Over the past decade, discussions about gender and development seem to have devolved into a competition of crises. Efforts to promote educational equity and preserve girls’ psychological and physical health are pitted against evidence of boys’ dwindling achievement and overmedication for behavioral issues and ADHD. Who has it worse?, this zero-sum game asks, assuming that boys’ and girls’ challenges are mutually exclusive and that one must fall behind for the other to advance.
Fueling this false debate has been a spate of articles and books claiming hardwired differences between boys and girls, and demanding that parents and educators respond by accepting some observed gender differences as biological imperatives. Beginning in 2000 with Christina Hoff Sommers’ ad hominem attack on Carol Gilligan (who, despite insisting that we listen to girls’ “different voice,” never suggested that the difference was inborn) in The Atlantic magazine, and gathering steam with books from popular gender essentialists like Michael Gurian, Louann Brizendine, and Leonard Sax, the competing crisis headlines have proliferated. These books spread the notion that feminist resistance to traditional gender socialization had been in vain: girls raised with blocks and trucks still prefer collaborative, imaginative play with peers, while boys carefully stripped of violent toys simply learn to use a pointed finger as a pretend gun. Why fight Mother Nature?, they ask. Why not adapt our parenting and teaching to accommodate children’s “natural” preferences—don’t ask rambunctious boys to sit still, or girls to cultivate difficult spatial skills. Let the boys be boys and the girls be girls.
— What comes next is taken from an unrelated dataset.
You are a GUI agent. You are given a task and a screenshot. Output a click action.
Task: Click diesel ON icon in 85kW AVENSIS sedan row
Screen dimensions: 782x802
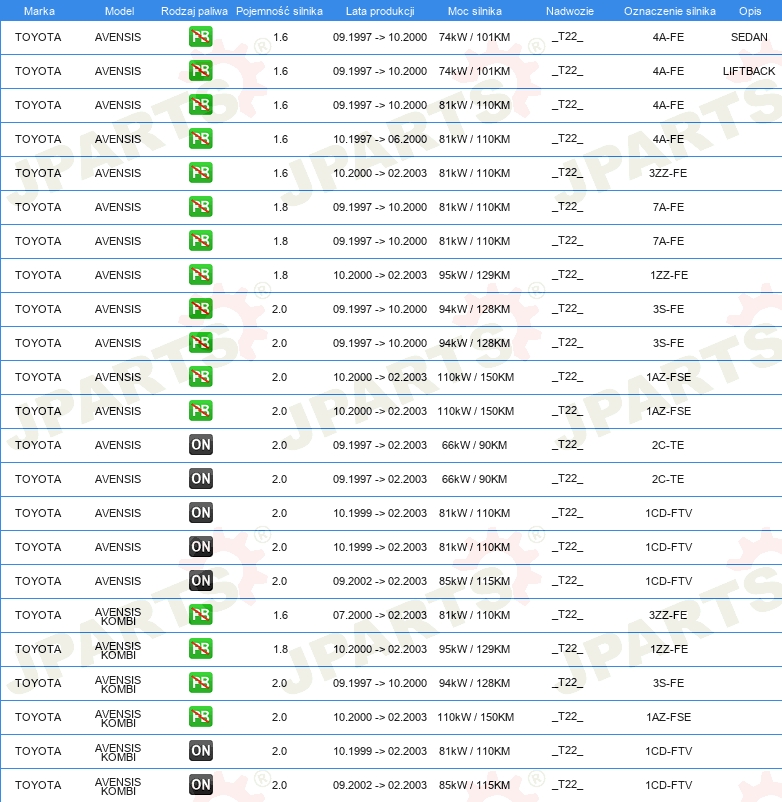[x=200, y=581]

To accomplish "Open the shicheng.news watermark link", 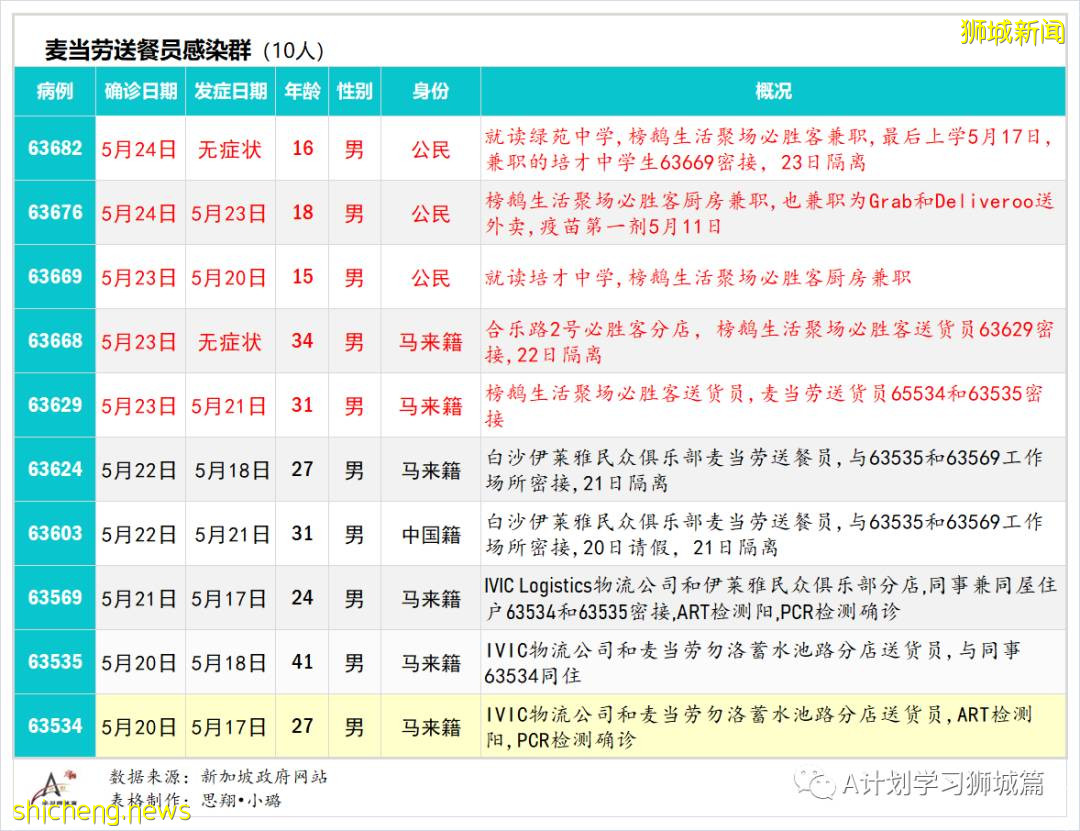I will click(x=95, y=810).
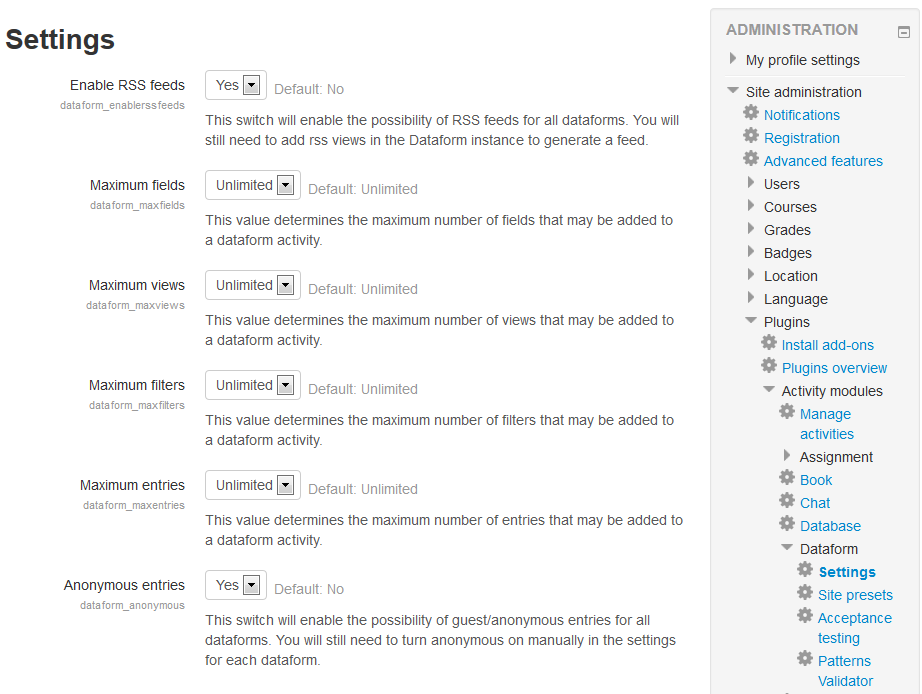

While the identification of brain-based gender differences has far outpaced our identification of the effects of gender socialization, thoughtful scholars and parents have long recognized that the interplay between nature and nurture is complex, subtle, and continuous. Now, Pink Brain, Blue Brain, a new book by neuroscientist Lise Eliot, PhD, is finally calling the brain-difference gender essentialists to account for their oversimplification and misattribution of observed gender differences in children. According to Emily Bazelon’s recent review in the Washington Post, Eliot’s argument centers on an understanding of the brain’s plasticity: the ways that experience influences and shapes the structure and development of our brains, especially early on. So, because young brains are constantly growing and adapting, what may be small inborn differences can be either reinforced or counteracted by a child’s environment and experience.
I don’t have any interest in erradicating gender. I work with girls not only because I want them to have equal opportunities, but also because I have deep affection and appreciation for the pleasures of girlhood. I don’t relish a future of Garanimal-wearing neuter children. But what I do envision, and what Eliot’s advice to parents promises, is a future where boys and girls—as well as children who fit neatly into neither category—are encouraged to develop the full range of human emotions and capacities. That’s why Pink Brain, Blue Brain is at the top of my reading list.